On Mon, 20 Jan 2025 00:33:26 +0900
Takashi Yano wrote:
> On Sun, 19 Jan 2025 09:40:14 +0900
> Takashi Yano wrote:
> > On Sat, 18 Jan 2025 20:41:37 +0900
> > Takashi Yano wrote:
> > > On Fri, 17 Jan 2025 18:52:41 +0900
> > > Takashi Yano wrote:
> > > > On Wed, 8 Jan 2025 18:05:53 -0800 (PST)
> > > > Jeremy Drake wrote:
> > > > > On Thu, 9 Jan 2025, Takashi Yano wrote:
> > > > > 
> > > > > > On Wed, 8 Jan 2025 16:48:41 +0100
> > > > > > Corinna Vinschen wrote:
> > > > > > > Does this patch fix Bruno's bash issue as well?
> > > > > >
> > > > > > I'm not sure because it is not reproducible as he said.
> > > > > > I also could not reproduce that.
> > > > > >
> > > > > > However, at least this fixes the issue that Jeremy encountered:
> > > > > > https://cygwin.com/pipermail/cygwin/2024-December/256977.html
> > > > > >
> > > > > > But, even with this patch, Jeremy reported another hang issue
> > > > > > that also is not reproducible:
> > > > > > https://cygwin.com/pipermail/cygwin/2024-December/256987.html
> > > > > 
> > > > > Yes, this patch helped the hangs I was seeing on Windows on ARM64.
> > > > > However, there is still some hang issue in 3.5.5 (which occurs on
> > > > > native x86_64) that is not there in 3.5.4.  Git for Windows' test 
> > > > > suite
> > > > > seems to be somewhat reliable at triggering this, but it's hardly a
> > > > > minimal test case ;).
> > > > > 
> > > > > Because of this issue, MSYS2 has been keeping 3.5.5 in its 'staging' 
> > > > > state
> > > > > (rather than deploying it to normal users), and Git for Windows rolled
> > > > > back to 3.5.4 before the release of the latest Git RC.
> > > > 
> > > > I might have successfully reproduced this issue.
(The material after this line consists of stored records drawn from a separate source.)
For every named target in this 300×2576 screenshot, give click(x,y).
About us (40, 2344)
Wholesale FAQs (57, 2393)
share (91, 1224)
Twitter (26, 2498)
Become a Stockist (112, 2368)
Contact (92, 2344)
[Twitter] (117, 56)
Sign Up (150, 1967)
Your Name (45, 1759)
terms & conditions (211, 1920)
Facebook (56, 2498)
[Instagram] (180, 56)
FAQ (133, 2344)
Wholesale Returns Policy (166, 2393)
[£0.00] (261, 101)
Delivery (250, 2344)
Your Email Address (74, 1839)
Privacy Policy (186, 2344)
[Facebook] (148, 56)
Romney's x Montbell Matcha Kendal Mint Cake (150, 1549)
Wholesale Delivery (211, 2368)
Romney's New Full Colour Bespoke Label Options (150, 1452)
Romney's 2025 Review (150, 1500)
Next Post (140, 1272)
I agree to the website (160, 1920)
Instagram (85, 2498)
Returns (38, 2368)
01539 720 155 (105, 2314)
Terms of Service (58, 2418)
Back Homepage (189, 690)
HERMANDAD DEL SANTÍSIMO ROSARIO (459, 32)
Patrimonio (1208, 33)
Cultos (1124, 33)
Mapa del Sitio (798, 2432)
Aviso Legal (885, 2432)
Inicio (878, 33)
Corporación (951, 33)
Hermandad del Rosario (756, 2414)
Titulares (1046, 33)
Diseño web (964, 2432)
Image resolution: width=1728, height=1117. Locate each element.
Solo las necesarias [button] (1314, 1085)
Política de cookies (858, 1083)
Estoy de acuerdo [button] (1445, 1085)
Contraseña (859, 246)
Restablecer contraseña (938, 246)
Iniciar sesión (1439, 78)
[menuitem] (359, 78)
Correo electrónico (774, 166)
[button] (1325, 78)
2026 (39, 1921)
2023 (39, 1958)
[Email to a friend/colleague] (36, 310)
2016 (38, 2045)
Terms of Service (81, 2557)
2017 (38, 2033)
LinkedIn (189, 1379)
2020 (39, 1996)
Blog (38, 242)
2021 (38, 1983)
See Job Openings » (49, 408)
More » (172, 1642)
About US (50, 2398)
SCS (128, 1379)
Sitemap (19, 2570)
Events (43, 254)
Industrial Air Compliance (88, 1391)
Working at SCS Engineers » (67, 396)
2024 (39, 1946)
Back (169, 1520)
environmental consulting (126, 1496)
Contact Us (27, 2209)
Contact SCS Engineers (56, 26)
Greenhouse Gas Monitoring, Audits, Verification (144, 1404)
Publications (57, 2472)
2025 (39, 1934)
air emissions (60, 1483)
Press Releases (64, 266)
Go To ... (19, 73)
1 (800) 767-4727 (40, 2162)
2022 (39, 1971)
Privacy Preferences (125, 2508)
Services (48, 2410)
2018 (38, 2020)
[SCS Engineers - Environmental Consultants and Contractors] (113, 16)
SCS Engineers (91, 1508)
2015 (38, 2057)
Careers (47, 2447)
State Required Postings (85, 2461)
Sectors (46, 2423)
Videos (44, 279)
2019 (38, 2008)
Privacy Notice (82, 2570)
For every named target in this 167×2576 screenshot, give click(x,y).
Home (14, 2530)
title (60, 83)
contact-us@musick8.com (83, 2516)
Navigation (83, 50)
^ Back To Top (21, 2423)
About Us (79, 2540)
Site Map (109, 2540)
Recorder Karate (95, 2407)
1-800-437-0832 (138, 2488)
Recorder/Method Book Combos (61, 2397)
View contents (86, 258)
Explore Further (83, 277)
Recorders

I tried building
> > > > cygwin1.dll repeatedly for some of my machines, and one of them
> > > > hung in fhandler_pipe::raw_read() as lazka's case:
> > > > https://github.com/msys2/msys2-runtime/pull/251#issuecomment-2571338429
> > > > 
> > > > The call:
> > > > L358:         waitret = cygwait (select_sem, select_sem_timeout);
> > > > never returned even with select_sem_timeout == 1 until a signal
> > > > (such as SIGTERM, SIGKILL) arrives. In this situation, attaching
> > > > gdb to the process hanging and issuing 'si' command do not return.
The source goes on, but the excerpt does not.